A, molecular model of mDsbC-dim. Dimerization domains are shown in gray, thioredoxin domain in black, and catalytic site in white. B, gel filtration FPLC of mDsbC-dim as compared with DsbC. Purified proteins were run on a Superdex^TM 200 column in PBS, 10% glycerol buffer. C, MALS measurement of the molar masses of the components of mDsbC-dim together with their hydrodynamic radii. The data show monomeric, dimeric, and tetrameric states. The relative concentrations were determined by the refractive index differences.

FIGURE 4.

A, crystal structure of DsbC at the dimerization interface is shown. Residues His⁴⁵ and Asp⁵³ interact to establish salt bridges.

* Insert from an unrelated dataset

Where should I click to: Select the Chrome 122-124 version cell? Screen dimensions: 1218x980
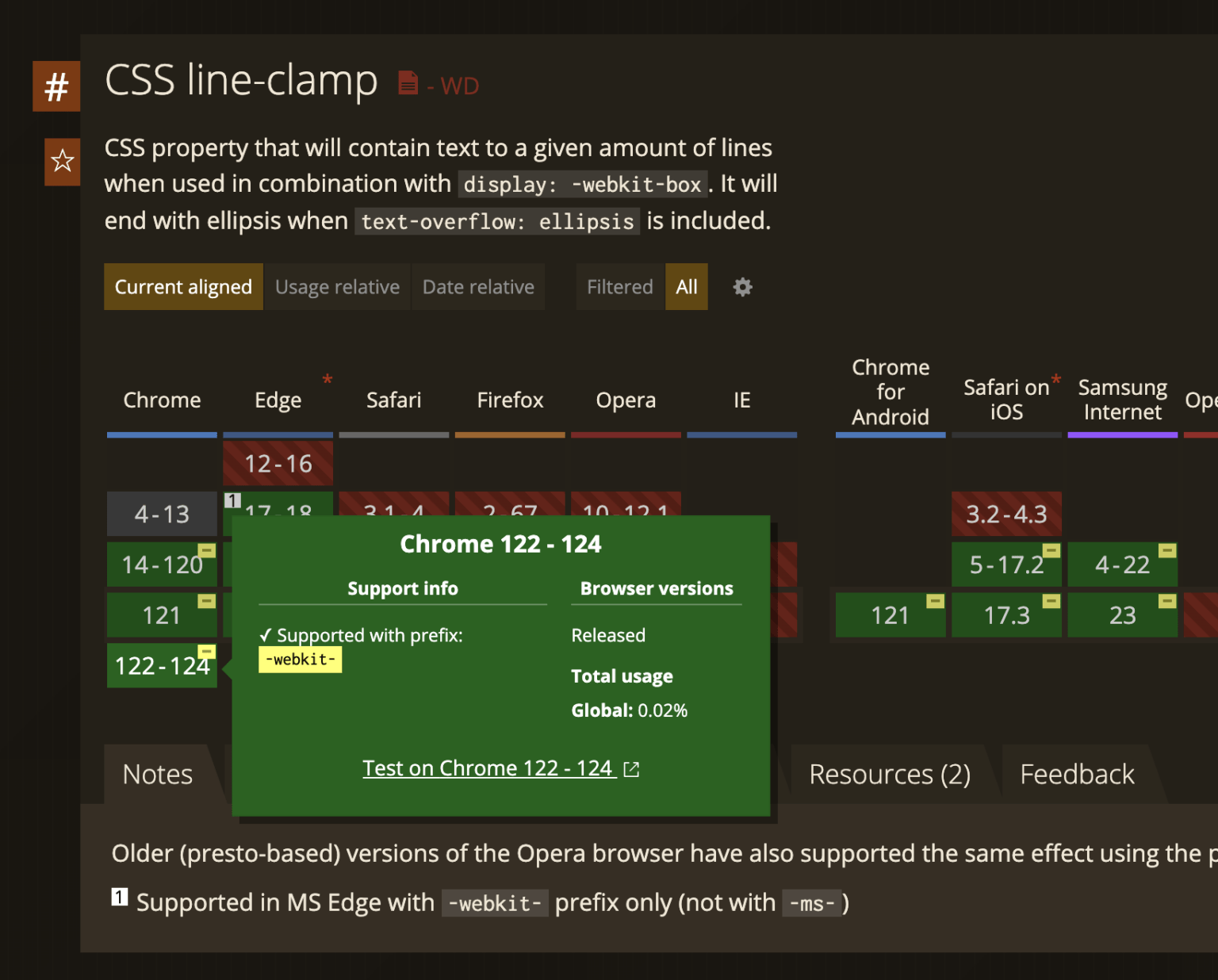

In mDsbC[H45D]-dim[D53H], His⁴⁵ is replaced by Asp in the first dimerization domain and Asp⁵³ is replaced by His in the second dimerization domain to disrupt interdimerization but promote intradimerization. In mDsbC[H45D]-dim[H45D], residue His⁴⁵ in each dimerization domain is replaced by Asp to fully disrupt dimerization. B, gel filtration FPLC of mDsbC[H45D]-dim[D53H] and mDsbC[H45D]-dim[H45D]. Purified proteins were run on a Superdex^TM 200 column in PBS-10% glycerol. C, MALS measurement of the molar masses of mDsbC[H45D]-dim[D53H] and mDsbC[H45D]-dim[H45D]. The relative concentrations are shown as determined by the refractive index differences. Both mutants have similar molar masses but elute at different volumes in the order predicted by their hydrodynamic radii.

FIGURE 5.

In vivo activity of single catalytic-domain mutants. A, yield of active vtPA in SF100 ΔdegP ΔdsbC (gray bars) or SF100 ΔdegP dsbA::kan (black bars) cells was determined as described under “Experimental Procedures.” B, PhoA activity in E. coli MC1000 dsbA::kan (white bars) and MC1000 dsbB::kan (black bars). The alkaline phosphatase activity in the parental isogenic strain MC1000 is shown by the gray bar.